HOW TO COMPLETE THIS TASK – Exactly the lines from the one containing "The image size is (769, 611)." through the end of the data, and nothing more, should be retyped; pictures stay out.

DATA PROVIDED –
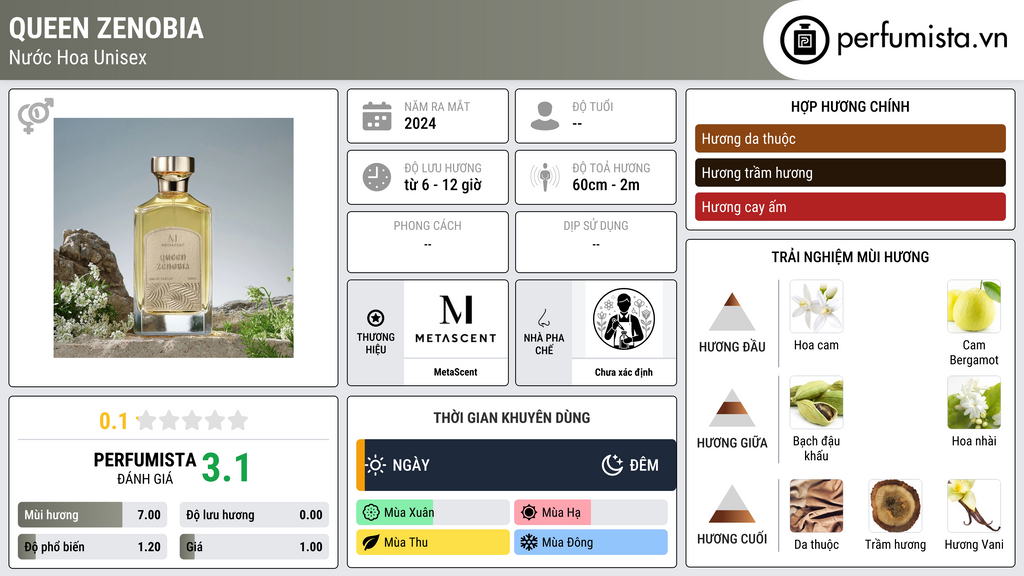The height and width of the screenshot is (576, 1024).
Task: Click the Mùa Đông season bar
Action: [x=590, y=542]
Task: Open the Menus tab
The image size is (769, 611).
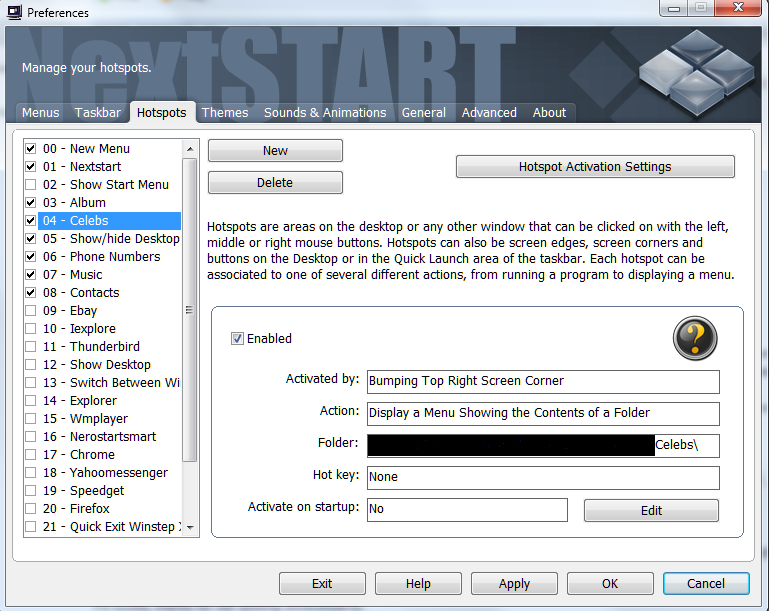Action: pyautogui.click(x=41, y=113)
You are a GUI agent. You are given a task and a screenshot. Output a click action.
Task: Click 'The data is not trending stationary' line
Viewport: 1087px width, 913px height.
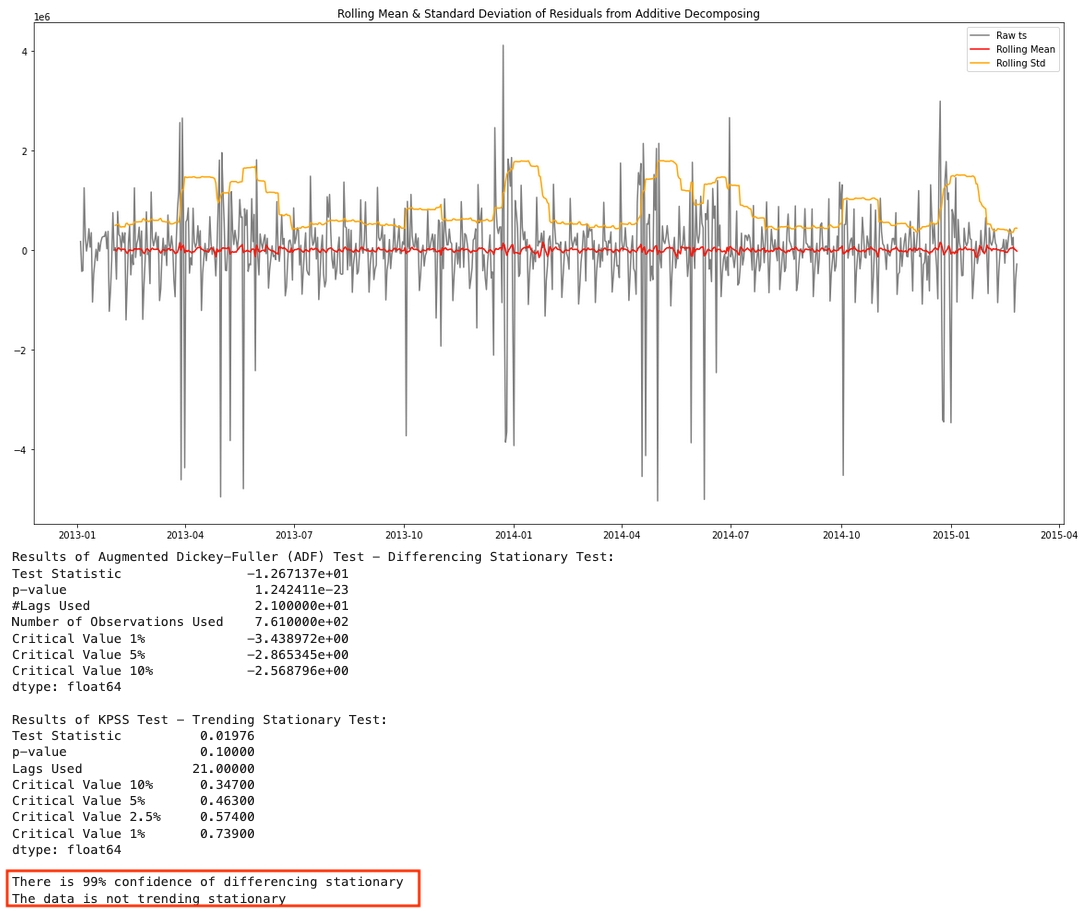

COMPLETED EXERCISE –
The image size is (769, 611).
Action: pyautogui.click(x=41, y=113)
You are a GUI agent. You are given a task and a screenshot. Output a click action.
Task: Click 'The data is not trending stationary' line
Viewport: 1087px width, 913px height.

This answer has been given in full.